Ethereum’s Scaling Strategy
Despite Ethereum’s rising transaction fees and waiting times, there are some scaling solutions that Ethereum developers are working on to make transactions for Ethereum faster and cheaper: Raiden, Plasma, and Sharding.
Raiden: This is quite similar to Bitcoin’s lightning network which employs the power of state channels to facilitate off-chain transactions. Raiden is expected to improve scaling a lot and can be used for microtransactions for the internet of things economy.
Sharding: This is one of the unique scaling strategies that are in the works that will allow many orders of magnitude higher throughput for Ethereum. Currently, in Proof of Work, all of the nodes compete with each other to validate a transaction. Once a node successfully validates a transaction, other nodes verify its authenticity and add it to the blockchain. But this process is very inefficient as nodes spend a lot of electricity doing useless computations. With Proof of Stake and sharding, transactions and nodes could be divided into smaller groups that will work independently for parallel validation increasing the network capacity significantly.

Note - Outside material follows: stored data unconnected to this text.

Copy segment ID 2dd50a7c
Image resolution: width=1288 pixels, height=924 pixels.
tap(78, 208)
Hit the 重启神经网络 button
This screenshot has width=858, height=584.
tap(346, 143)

Plasma: Plasma’s unique approach of using smart contracts to create independent side chains for Ethereum offers nearly infinite scaling. Plasma is going to be essential for Ethereum if it has to reach real-world adoption and be used for asset management for large corporations and governments. Since there is no limit to side chains and the transactions occur off the chain, the transaction cost is going to be negligible and throughput extremely high.